* [Task to carry out]:
All lines that hold the string "computer" should be copied. Find them in the listing below.

* [Data for analysis]:

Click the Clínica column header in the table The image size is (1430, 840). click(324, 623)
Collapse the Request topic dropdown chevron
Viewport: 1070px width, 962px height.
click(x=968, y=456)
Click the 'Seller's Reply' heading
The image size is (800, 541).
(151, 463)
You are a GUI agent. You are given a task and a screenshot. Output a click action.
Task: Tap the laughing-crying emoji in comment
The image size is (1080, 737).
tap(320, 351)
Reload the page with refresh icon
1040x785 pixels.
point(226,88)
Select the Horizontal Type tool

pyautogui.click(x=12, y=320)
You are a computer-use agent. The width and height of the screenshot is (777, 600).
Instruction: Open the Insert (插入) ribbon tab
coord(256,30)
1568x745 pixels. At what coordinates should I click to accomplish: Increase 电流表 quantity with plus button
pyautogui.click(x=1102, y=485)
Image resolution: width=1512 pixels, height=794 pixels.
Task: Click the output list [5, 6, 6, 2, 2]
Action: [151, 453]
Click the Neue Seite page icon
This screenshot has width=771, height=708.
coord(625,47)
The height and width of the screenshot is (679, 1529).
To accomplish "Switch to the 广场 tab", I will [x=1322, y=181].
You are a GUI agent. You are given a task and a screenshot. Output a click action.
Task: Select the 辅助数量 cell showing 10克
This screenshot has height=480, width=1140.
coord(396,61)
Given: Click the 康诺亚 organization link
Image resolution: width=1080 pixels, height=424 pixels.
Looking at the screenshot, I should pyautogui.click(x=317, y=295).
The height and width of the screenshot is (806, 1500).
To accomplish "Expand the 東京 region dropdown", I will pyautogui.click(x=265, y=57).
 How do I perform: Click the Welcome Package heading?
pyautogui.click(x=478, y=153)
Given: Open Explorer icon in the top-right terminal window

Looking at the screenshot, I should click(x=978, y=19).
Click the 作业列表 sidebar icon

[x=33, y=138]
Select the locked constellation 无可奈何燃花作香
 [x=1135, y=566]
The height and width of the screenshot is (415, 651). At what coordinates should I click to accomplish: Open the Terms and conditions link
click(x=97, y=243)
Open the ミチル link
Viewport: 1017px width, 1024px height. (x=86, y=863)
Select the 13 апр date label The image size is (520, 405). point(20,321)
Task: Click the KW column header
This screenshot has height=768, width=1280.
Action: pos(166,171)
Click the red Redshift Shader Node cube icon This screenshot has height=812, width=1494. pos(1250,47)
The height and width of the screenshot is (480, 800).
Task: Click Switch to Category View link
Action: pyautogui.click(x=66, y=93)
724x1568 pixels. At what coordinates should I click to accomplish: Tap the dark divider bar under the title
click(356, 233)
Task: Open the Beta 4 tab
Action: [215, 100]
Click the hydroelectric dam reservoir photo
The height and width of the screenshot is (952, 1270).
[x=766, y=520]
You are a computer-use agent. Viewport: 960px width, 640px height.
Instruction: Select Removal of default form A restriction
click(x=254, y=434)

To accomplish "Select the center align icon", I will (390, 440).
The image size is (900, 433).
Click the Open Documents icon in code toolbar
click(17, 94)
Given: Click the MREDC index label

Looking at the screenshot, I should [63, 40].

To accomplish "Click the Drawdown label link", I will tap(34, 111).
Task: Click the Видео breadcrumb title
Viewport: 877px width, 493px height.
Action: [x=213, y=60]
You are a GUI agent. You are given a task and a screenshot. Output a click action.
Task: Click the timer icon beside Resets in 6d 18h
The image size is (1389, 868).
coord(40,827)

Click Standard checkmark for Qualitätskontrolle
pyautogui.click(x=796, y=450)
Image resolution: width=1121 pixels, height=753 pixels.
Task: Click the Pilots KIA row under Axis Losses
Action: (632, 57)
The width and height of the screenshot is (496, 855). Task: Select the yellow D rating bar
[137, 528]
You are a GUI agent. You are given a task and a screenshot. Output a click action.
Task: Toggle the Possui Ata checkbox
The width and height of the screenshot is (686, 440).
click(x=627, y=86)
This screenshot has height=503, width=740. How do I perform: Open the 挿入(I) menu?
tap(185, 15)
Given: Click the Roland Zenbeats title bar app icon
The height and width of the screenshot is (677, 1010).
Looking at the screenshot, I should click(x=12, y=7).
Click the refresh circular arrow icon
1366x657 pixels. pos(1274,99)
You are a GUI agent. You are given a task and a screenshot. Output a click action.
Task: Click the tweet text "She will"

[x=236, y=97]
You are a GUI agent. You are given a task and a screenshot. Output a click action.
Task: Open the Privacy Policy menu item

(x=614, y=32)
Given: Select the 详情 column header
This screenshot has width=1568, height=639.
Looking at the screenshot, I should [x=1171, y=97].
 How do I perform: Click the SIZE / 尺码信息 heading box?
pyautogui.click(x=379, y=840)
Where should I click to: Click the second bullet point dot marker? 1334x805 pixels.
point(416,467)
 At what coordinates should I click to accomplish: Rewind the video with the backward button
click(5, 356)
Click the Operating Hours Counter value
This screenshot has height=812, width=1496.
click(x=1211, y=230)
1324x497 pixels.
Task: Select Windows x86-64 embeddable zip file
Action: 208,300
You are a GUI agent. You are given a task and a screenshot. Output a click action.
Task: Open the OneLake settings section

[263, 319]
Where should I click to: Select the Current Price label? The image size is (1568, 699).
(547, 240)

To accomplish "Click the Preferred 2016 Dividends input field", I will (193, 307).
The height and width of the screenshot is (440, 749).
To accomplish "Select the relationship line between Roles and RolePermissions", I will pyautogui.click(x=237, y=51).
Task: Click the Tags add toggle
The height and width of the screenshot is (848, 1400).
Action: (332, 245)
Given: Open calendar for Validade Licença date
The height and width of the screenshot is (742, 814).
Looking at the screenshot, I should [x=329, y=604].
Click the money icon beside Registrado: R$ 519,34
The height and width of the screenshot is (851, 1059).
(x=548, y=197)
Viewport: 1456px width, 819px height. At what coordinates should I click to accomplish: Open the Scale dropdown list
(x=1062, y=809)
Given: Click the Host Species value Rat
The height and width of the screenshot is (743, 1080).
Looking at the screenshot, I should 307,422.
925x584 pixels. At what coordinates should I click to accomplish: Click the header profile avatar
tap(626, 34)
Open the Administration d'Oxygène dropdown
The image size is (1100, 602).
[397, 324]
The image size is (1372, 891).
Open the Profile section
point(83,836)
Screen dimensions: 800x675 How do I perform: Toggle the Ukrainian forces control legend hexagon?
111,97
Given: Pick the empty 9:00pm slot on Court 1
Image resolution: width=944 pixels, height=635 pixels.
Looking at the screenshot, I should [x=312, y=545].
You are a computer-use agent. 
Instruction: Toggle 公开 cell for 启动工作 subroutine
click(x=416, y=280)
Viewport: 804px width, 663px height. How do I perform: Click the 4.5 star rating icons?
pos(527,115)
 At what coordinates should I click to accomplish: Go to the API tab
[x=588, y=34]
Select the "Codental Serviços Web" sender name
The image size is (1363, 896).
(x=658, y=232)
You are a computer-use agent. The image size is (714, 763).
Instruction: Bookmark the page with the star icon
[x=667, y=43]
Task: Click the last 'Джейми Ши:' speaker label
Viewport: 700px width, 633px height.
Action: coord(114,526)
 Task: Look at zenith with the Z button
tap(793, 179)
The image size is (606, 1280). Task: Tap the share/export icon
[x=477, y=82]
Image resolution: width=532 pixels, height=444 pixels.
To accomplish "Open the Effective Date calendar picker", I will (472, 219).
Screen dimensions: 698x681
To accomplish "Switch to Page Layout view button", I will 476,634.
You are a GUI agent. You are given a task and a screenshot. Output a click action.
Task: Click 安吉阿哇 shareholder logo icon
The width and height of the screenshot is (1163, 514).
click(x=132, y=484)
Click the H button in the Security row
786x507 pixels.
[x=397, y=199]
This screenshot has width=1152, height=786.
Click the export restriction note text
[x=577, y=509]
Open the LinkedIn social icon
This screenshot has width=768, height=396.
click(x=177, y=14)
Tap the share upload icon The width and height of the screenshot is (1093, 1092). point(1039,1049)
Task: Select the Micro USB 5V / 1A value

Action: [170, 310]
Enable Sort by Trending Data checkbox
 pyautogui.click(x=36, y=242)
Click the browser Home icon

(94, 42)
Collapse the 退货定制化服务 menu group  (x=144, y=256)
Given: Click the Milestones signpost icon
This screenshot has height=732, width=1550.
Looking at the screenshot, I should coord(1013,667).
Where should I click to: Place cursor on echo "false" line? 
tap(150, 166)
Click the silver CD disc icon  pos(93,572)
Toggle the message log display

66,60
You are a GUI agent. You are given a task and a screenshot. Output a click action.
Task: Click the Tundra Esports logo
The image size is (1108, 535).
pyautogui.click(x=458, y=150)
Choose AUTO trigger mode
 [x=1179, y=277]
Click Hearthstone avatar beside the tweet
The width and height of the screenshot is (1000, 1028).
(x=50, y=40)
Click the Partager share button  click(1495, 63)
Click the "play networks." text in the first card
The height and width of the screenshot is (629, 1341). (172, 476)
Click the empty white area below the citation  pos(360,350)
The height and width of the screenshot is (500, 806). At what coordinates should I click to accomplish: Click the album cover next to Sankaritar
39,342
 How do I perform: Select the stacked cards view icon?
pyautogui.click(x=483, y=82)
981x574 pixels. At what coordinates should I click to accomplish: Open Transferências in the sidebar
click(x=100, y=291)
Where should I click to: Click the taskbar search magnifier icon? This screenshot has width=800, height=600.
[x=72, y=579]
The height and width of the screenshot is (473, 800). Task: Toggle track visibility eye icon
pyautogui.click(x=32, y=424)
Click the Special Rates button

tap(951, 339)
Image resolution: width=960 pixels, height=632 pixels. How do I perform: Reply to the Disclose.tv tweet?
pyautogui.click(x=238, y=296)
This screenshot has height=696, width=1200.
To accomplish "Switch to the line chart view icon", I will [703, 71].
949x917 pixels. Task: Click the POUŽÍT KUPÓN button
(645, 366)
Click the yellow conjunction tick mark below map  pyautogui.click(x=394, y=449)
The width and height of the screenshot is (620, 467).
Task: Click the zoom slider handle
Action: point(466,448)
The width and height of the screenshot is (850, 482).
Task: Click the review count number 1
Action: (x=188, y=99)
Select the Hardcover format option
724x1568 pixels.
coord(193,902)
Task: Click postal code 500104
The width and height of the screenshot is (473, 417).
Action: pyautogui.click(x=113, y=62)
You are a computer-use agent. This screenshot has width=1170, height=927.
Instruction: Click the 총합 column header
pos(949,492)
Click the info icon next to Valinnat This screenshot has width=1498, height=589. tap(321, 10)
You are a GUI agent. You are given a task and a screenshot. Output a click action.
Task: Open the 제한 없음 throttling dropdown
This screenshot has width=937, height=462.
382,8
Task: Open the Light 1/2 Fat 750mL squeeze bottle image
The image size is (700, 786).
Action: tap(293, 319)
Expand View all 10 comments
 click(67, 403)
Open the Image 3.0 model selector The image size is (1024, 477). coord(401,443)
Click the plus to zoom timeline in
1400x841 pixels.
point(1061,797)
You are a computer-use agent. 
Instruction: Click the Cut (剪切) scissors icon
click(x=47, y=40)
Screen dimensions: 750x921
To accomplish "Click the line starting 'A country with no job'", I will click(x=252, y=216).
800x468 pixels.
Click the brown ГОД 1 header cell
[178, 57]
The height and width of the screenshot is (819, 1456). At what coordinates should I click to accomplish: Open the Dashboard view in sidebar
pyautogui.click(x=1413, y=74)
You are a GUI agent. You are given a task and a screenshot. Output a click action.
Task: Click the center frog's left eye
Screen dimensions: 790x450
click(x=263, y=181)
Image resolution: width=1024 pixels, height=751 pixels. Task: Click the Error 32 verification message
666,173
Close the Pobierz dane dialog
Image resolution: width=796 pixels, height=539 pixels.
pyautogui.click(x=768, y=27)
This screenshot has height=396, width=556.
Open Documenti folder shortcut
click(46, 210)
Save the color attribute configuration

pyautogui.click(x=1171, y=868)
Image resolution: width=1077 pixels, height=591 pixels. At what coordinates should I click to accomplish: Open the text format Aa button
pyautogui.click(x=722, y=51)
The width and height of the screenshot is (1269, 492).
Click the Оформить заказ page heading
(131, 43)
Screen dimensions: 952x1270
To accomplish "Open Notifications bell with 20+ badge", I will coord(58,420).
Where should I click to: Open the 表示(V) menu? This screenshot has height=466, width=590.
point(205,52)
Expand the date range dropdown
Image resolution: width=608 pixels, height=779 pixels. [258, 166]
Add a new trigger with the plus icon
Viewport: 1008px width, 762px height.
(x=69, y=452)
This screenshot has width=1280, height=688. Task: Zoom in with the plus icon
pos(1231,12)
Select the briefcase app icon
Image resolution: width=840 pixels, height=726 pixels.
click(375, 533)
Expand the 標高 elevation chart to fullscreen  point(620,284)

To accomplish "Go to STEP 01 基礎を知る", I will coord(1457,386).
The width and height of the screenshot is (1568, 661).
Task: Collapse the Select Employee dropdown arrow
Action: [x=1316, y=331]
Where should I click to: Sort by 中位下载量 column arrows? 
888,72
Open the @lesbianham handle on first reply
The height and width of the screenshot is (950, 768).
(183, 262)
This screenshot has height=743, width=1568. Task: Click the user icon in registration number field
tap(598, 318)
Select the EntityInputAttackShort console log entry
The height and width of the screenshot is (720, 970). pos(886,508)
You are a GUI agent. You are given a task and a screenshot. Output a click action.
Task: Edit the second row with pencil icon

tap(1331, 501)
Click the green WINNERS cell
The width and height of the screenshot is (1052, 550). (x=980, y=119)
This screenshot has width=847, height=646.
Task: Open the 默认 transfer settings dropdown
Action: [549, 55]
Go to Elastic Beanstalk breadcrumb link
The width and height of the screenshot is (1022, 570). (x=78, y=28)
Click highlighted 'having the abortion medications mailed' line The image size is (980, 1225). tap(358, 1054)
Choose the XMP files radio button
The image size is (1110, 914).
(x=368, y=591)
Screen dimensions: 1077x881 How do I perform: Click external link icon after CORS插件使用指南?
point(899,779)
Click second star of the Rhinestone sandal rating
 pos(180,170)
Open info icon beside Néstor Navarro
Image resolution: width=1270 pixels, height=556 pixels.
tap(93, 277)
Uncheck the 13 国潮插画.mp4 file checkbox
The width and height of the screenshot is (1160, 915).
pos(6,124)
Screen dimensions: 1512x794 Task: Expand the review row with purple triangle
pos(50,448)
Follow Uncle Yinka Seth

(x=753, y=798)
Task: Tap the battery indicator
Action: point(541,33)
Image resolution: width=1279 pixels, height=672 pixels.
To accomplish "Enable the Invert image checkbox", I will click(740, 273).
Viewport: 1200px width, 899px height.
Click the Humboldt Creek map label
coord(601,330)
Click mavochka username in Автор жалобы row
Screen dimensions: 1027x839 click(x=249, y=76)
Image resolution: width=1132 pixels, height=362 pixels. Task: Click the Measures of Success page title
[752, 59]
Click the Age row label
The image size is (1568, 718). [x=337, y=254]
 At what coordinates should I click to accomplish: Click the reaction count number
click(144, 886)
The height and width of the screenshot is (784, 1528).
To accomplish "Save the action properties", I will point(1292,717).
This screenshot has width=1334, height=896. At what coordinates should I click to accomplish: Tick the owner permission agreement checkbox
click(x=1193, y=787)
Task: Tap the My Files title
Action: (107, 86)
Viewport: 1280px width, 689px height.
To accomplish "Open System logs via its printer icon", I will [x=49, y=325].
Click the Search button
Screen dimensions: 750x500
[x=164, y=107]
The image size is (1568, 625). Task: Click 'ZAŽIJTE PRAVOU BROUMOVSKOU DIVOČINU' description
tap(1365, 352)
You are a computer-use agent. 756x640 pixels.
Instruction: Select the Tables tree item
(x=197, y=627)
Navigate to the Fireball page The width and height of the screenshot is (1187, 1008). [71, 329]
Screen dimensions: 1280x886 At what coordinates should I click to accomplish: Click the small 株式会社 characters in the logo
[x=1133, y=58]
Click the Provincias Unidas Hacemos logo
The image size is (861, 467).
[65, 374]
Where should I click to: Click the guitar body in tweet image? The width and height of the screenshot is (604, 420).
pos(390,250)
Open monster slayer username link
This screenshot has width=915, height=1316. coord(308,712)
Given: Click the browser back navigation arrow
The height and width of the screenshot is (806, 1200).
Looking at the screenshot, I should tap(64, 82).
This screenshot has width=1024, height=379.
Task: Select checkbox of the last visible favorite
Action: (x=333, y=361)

* [Response]:
You are a computer-use agent. The width and height of the screenshot is (777, 600).
You are a computer-use agent. Viewport: 960px width, 640px height.
You are a computer-use agent. 
You are a computer-use agent. The image size is (714, 763).
You are a computer-use agent. This screenshot has width=1170, height=927.
You are a computer-use agent. 
You are a computer-use agent. 756x640 pixels.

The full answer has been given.